• **AVAILABLE DATA**

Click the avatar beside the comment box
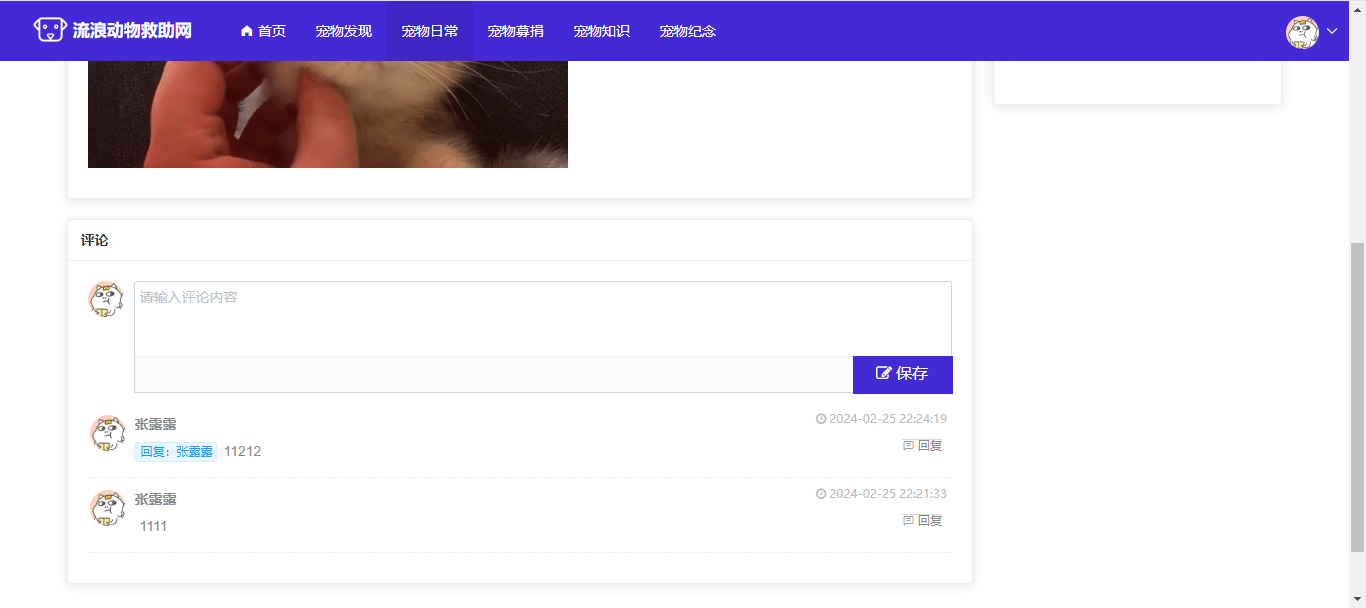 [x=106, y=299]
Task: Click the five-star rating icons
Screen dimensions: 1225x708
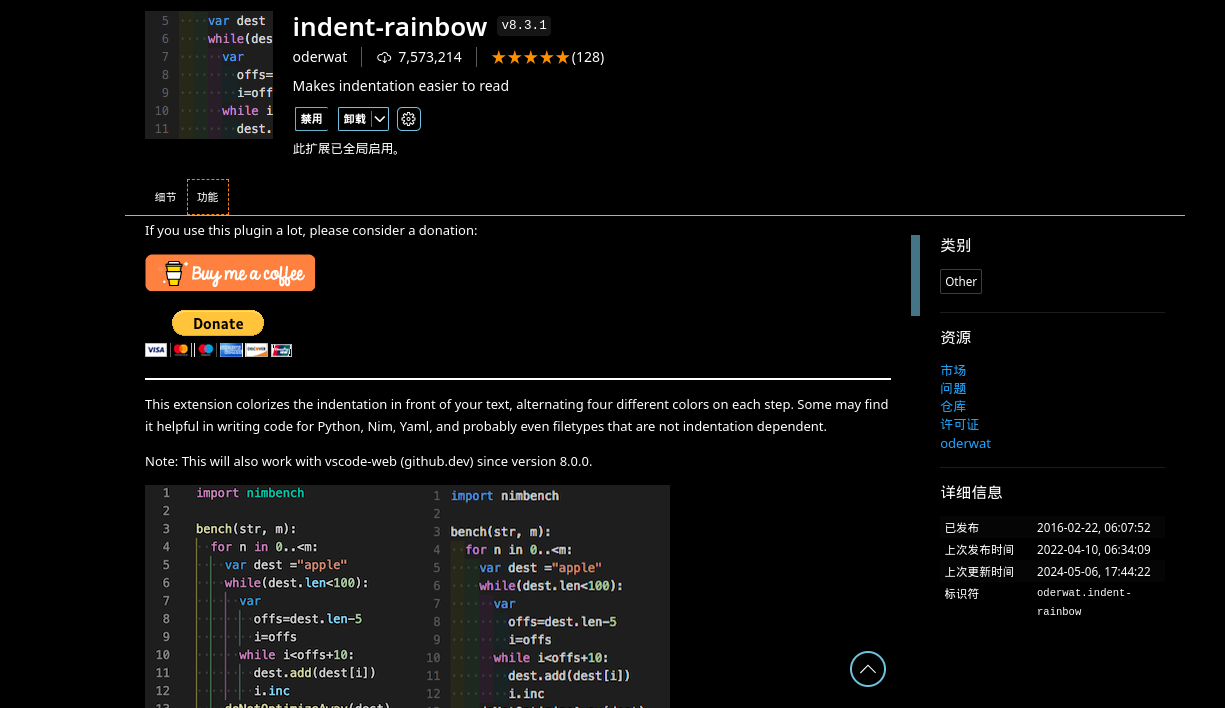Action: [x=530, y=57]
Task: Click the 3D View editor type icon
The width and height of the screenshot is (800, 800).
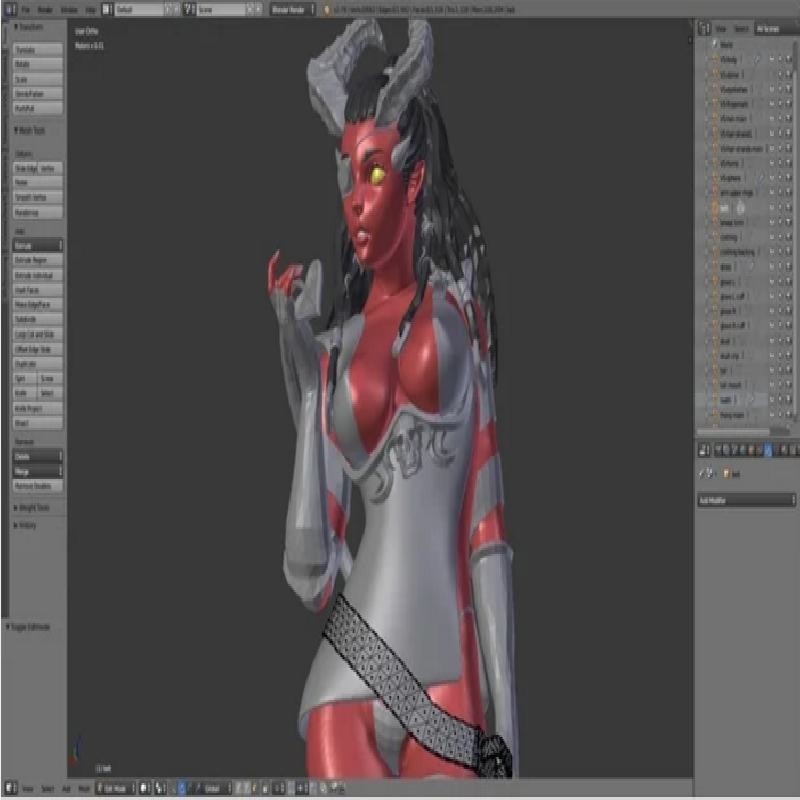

• **TASK ITEM**
The records are to be returned word for word, without any of their pictures.

• **TASK ANSWER**
Click the avatar beside the comment box
 [x=106, y=299]
Task: Click the five-star rating icons
Screen dimensions: 1225x708
Action: [x=530, y=57]
Task: Click the 3D View editor type icon
The width and height of the screenshot is (800, 800).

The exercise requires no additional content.